start RECORDED DATA

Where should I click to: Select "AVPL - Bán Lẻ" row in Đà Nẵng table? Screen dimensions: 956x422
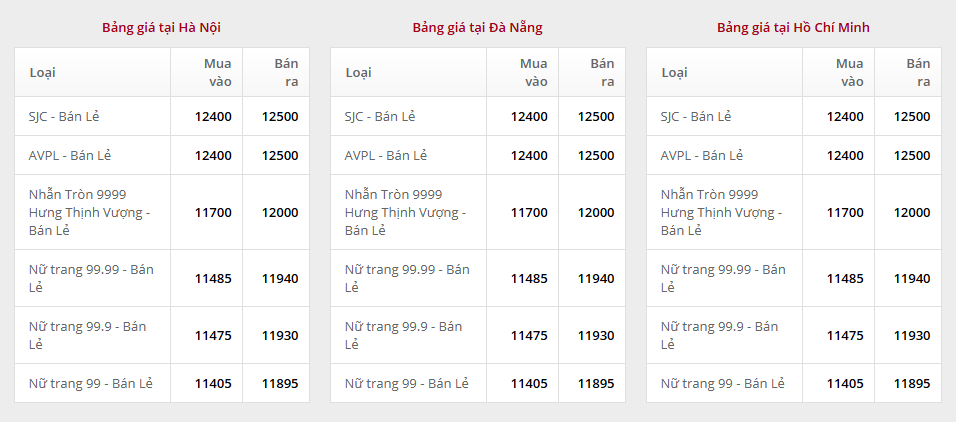(386, 155)
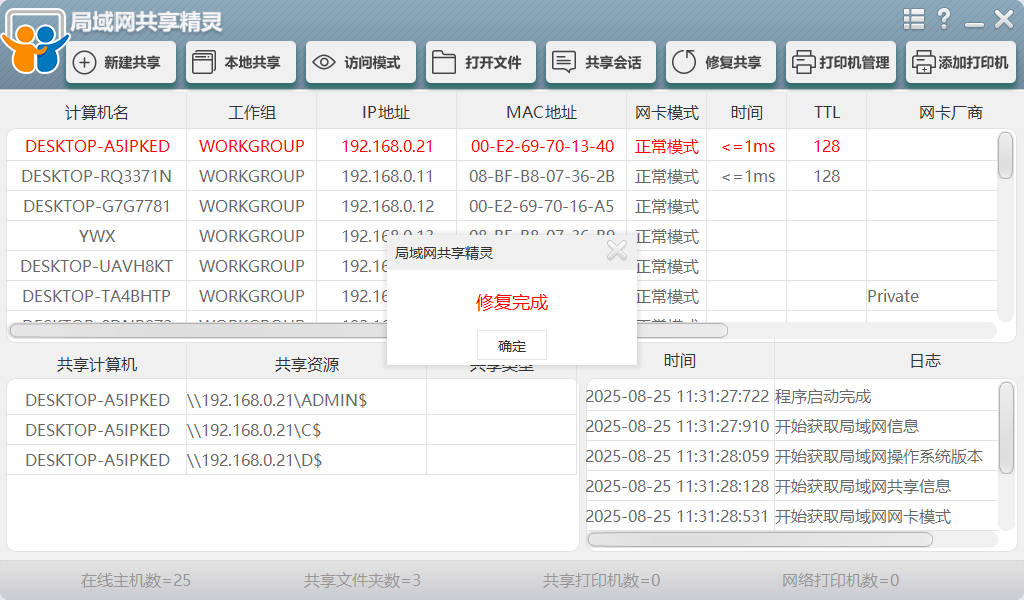Click the host list vertical scrollbar
This screenshot has height=600, width=1024.
[1005, 156]
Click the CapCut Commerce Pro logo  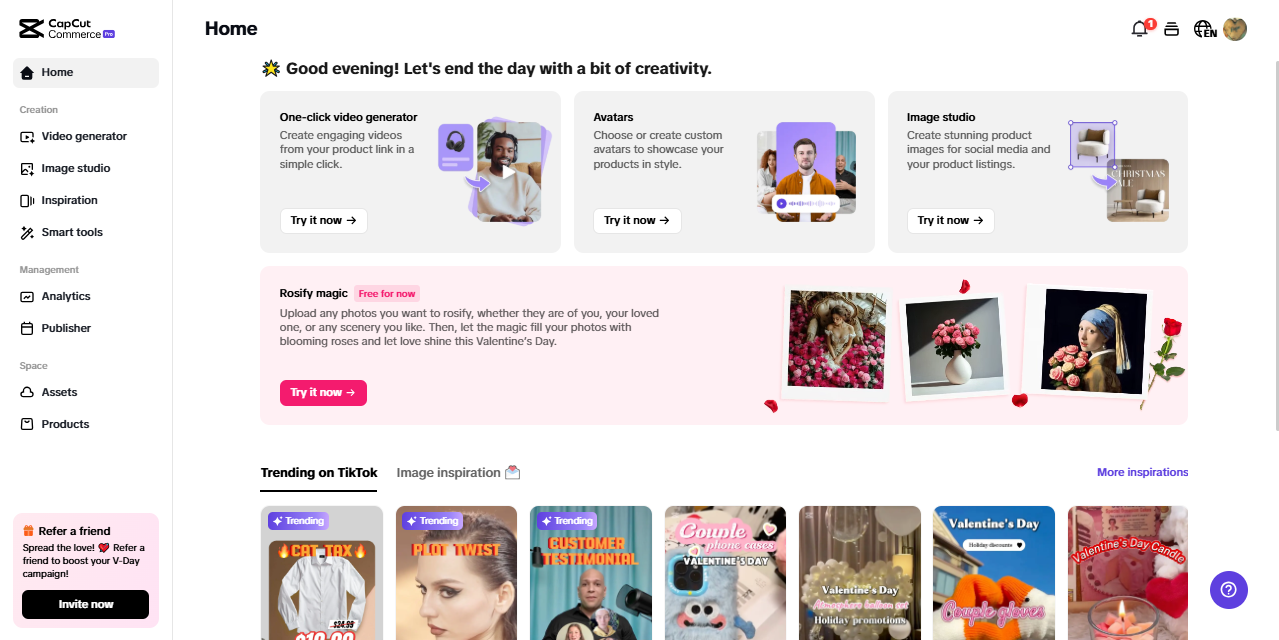coord(67,29)
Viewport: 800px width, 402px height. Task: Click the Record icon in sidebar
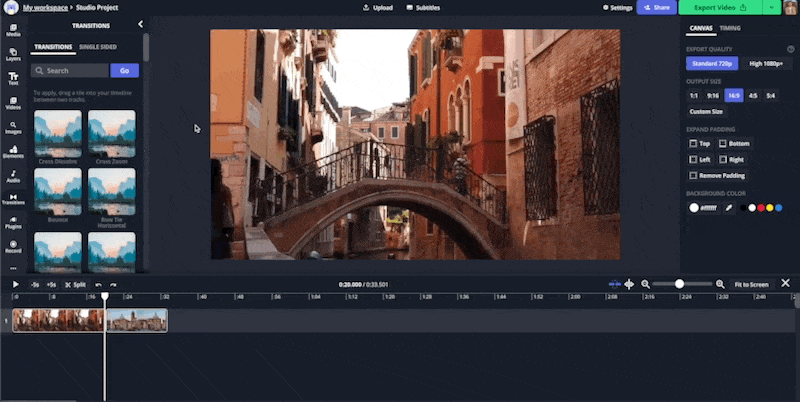[13, 246]
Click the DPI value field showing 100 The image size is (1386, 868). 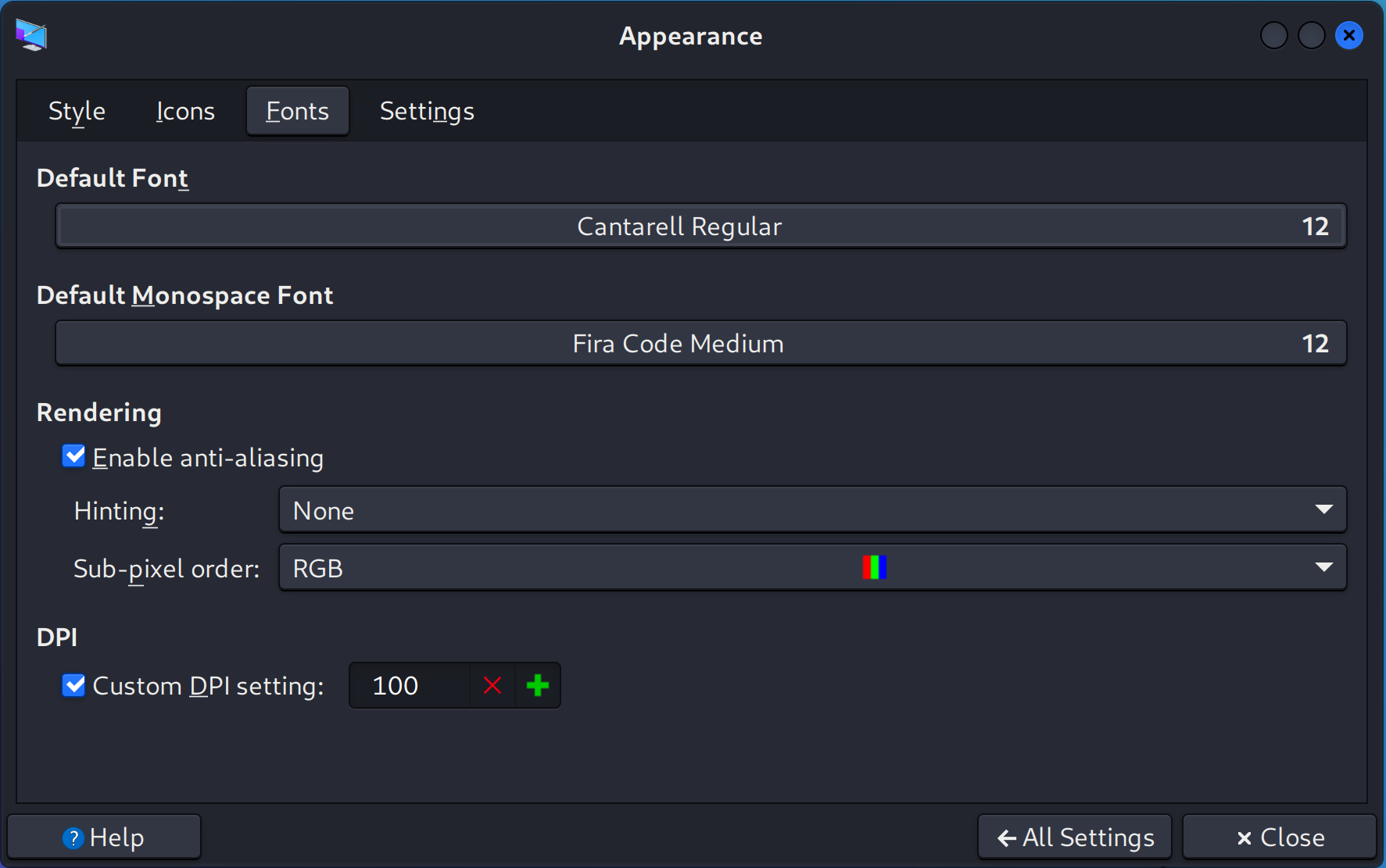tap(410, 686)
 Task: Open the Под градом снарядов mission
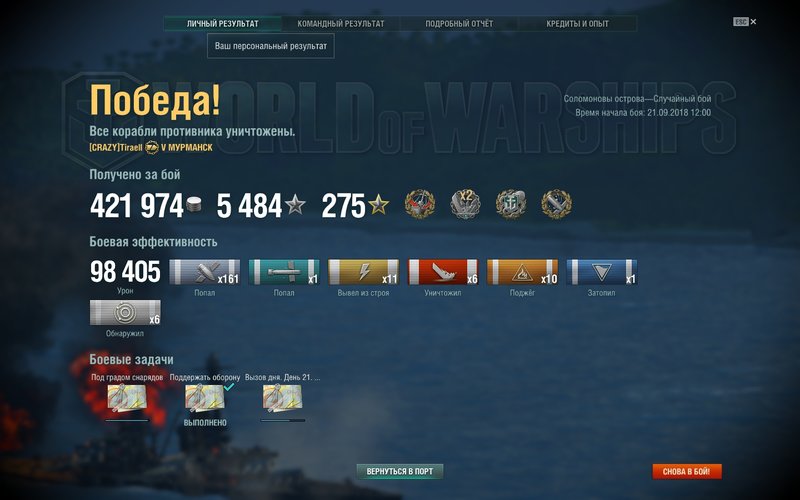pos(127,398)
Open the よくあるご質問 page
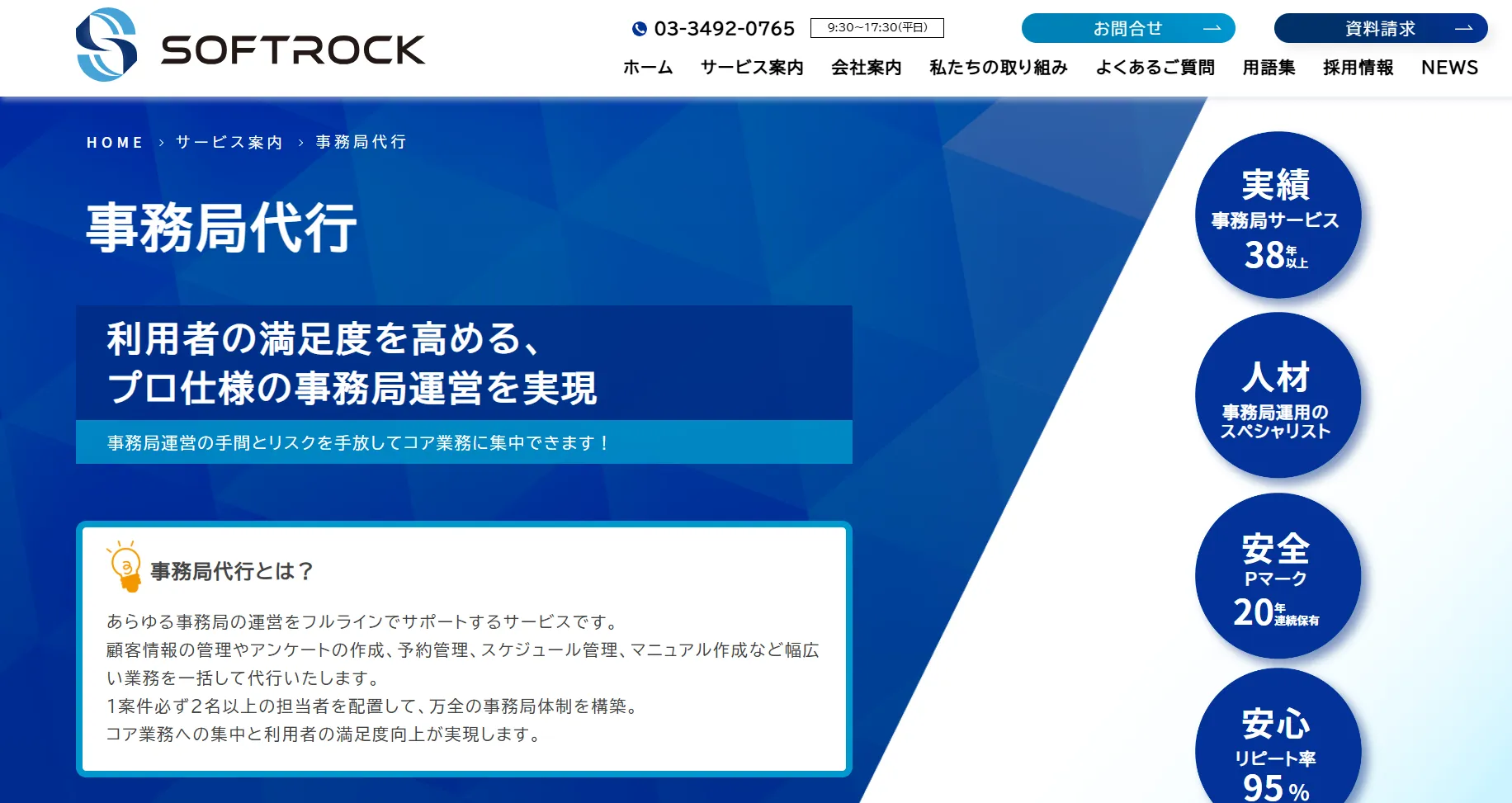 tap(1155, 68)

end RECORDED DATA

- _TASK PROMPT_:
Report every line of the material that contains the string "width", copying each line in full.

- _ANSWER TO THE TASK_:
This screenshot has height=600, width=1024.
Viewport: 800px width, 402px height. Task: Click the Record icon in sidebar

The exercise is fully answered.